══ TASK INPUTS

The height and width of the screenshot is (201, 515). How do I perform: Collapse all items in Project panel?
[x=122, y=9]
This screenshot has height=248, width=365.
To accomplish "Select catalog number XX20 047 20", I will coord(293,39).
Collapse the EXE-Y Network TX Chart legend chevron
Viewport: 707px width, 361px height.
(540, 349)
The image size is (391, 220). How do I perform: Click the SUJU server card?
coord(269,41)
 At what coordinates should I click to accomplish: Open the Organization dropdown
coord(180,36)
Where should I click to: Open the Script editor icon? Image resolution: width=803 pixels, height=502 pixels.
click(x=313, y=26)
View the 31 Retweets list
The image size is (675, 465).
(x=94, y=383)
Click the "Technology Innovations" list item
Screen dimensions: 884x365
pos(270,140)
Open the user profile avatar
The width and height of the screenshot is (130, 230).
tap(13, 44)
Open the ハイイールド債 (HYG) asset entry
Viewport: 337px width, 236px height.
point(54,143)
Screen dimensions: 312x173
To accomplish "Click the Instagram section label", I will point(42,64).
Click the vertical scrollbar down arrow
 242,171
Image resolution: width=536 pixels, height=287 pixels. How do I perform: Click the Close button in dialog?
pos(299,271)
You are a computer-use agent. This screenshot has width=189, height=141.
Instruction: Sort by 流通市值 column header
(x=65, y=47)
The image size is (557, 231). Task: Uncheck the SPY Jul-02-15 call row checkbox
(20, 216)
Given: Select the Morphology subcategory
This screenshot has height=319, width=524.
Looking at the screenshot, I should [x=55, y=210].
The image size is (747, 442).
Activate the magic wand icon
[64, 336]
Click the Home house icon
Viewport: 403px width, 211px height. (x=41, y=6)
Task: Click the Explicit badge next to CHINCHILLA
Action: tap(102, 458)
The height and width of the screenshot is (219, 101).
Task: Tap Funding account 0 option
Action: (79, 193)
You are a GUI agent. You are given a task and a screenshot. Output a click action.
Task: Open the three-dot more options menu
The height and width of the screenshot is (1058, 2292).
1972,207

════

WORK INSTRUCTION:
Reproduce each record shown above without altering a single word.

ANSWER BOX:
The height and width of the screenshot is (201, 515). How do I perform: Collapse all items in Project panel?
[x=122, y=9]
This screenshot has height=248, width=365.
To accomplish "Select catalog number XX20 047 20", I will coord(293,39).
Collapse the EXE-Y Network TX Chart legend chevron
Viewport: 707px width, 361px height.
(540, 349)
The image size is (391, 220). How do I perform: Click the SUJU server card?
coord(269,41)
 At what coordinates should I click to accomplish: Open the Organization dropdown
coord(180,36)
Where should I click to: Open the Script editor icon? Image resolution: width=803 pixels, height=502 pixels.
click(x=313, y=26)
View the 31 Retweets list
The image size is (675, 465).
(x=94, y=383)
Click the "Technology Innovations" list item
Screen dimensions: 884x365
pos(270,140)
Open the user profile avatar
The width and height of the screenshot is (130, 230).
tap(13, 44)
Open the ハイイールド債 (HYG) asset entry
Viewport: 337px width, 236px height.
point(54,143)
Screen dimensions: 312x173
To accomplish "Click the Instagram section label", I will point(42,64).
Click the vertical scrollbar down arrow
 242,171
Image resolution: width=536 pixels, height=287 pixels. How do I perform: Click the Close button in dialog?
pos(299,271)
You are a computer-use agent. This screenshot has width=189, height=141.
Instruction: Sort by 流通市值 column header
(x=65, y=47)
The image size is (557, 231). Task: Uncheck the SPY Jul-02-15 call row checkbox
(20, 216)
Given: Select the Morphology subcategory
This screenshot has height=319, width=524.
Looking at the screenshot, I should [x=55, y=210].
The image size is (747, 442).
Activate the magic wand icon
[64, 336]
Click the Home house icon
Viewport: 403px width, 211px height. (x=41, y=6)
Task: Click the Explicit badge next to CHINCHILLA
Action: tap(102, 458)
The height and width of the screenshot is (219, 101).
Task: Tap Funding account 0 option
Action: (79, 193)
You are a GUI agent. You are given a task and a screenshot. Output a click action.
Task: Open the three-dot more options menu
The height and width of the screenshot is (1058, 2292).
1972,207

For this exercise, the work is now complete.